Shoes and clothes have recently been allowed through into Gaza
Maybe, like most people in Gaza, I had been watching a little bit too much of the World Cup.
But sitting on Abu Nafez's lush sprinkler-assisted lawn outside his palatial home in the southern Gaza Strip, I kept thinking it was a bit like meeting a Premiership footballer.
Twenty-five years old, lean, good looking, with a chiselled jaw and a neatly trimmed Beckhamesque beard, Abu Nafez is rumoured to be a Gazan millionaire. A tunnel millionaire.
And his is a rags to riches story if ever there was one.
'Riddled with holes'
Abu Nafez was born in a refugee camp in the southern Gazan town of Rafah, right on the border with Egypt.
For at least five years, this place has been a smugglers' paradise. The soft desert sand on which the town sits is riddled with tunnels into Egypt. If you could take a slice of the ground under Rafah you would find it riddled with holes - like a Swiss cheese.
For all his riches, Abu Nafez has never legally left Gaza in his entire life
Like thousands of teenage boys in Rafah, Abu Nafez started off at 17 as a tunnel labourer. Dangerous, dirty and demanding work.
Hundreds of people have been killed in this underground industry, crushed or suffocated when the tunnels collapse.
Within four years though, Abu Nafez had become his own boss. He had dug his own tunnels.
He had over 100 employees and was smuggling millions of pounds worth of goods into Gaza. Crisps, coffee, cookers, cows, cars - yes, that's right, whole brand-new cars.
Sitting in his garden I asked him how much he earned. A shy smile crept across his lips as he sipped on a glass of mint tea.
"Over £100,000 ($150,000) a year," he reluctantly admitted. The look on his face suggested it was probably more.
Bling is in short supply in Gaza. But Abu Nafez's house has got it. Loads of it.
A Palestinian smuggler in a tunnel connecting Egypt and Rafah
Set back from the road behind an intricate wrought-iron gate, its mirrored, tinted windows bounced back the setting sun.
The style - Palestinian with a twist - an alpine-chalet pine-roof extension to my knowledge unique in Gaza, providing the finishing touch.
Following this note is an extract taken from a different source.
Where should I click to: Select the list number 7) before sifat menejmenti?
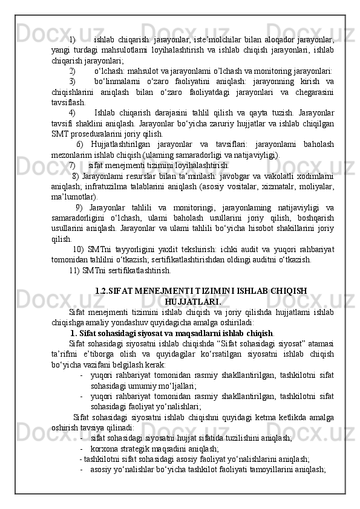tap(72, 164)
This lavish home is the fruit of Abu Nafez's labours. But the tunnels business has almost disappeared in the wake of Israel's decision to ease its blockade of Gaza.
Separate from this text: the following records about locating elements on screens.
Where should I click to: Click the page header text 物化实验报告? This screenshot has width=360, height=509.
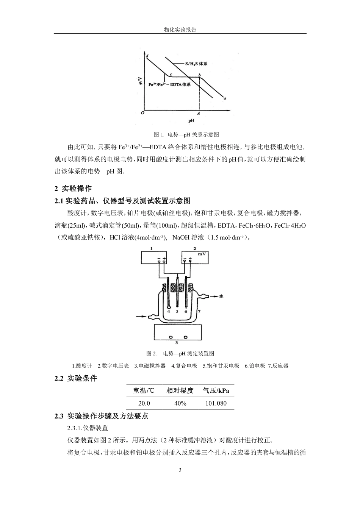180,30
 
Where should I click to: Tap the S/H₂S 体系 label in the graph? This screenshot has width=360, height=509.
196,64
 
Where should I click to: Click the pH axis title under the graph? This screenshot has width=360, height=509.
191,121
In just a matter of weeks, he says, 80% of the tunnels have already stopped operating, unable to compete with cheaper, better quality goods now coming in from Israel.
Why buy a dusty, battered box of cornflakes dragged laboriously and illegally underground from Egypt when you can get a nice shiny Israeli box of Kellogg's finest for two-thirds of the price?
But money is tight in Gaza where nearly 40% of people are unemployed.
Frankly, most cannot afford to buy any cornflakes, Israeli or otherwise, when they cost around £3 a box - far more expensive than in London or New York.
Skills for export?
And Israel's blockade is only being eased, not lifted. Gaza's devastated economy is unlikely to pick up. It will still be hard to get hold of the gravel and sand required for construction.
The Israelis say building materials, which are urgently needed in Gaza, can only be supplied to the United Nations. The UN still says it is getting only a fraction of what it needs.
The sea blockade remains in force. And exports, incidentally, are still forbidden too.
And crucially the restrictions on people's movements remain. Unless they are very sick, it is extremely difficult for Palestinians to get out of Gaza.
For all his riches, Abu Nafez has never legally left Gaza in his entire life. Once, he says, he managed to get across to Egypt by his own means but he was arrested.
I ask him, with all his money, where in the world would he most like to go. "Turkey", he grins.
"Really?" I laugh. "But it was the Turkish Free Gaza Flotilla that indirectly put you out of business."
"Yes," he says. "But I am happy the blockade is over and the Turks they have shown they care about the Palestinians."
So what will he do now his business is gone?
Some tunnellers have joked they could export their skills. Maybe go to the Mexico-US border and set up there, smuggling people or drugs into America. "You get me there, I'll go," quips Abu Nafez.
But for the moment the tunnel millionaire sitting cross-legged in the evening sun in his garden seems happy with his lot.
A big house, lots of money, a new wife and a baby. Genuinely pleased that the blockade, for the moment at least, is being eased - even if it means he is losing out.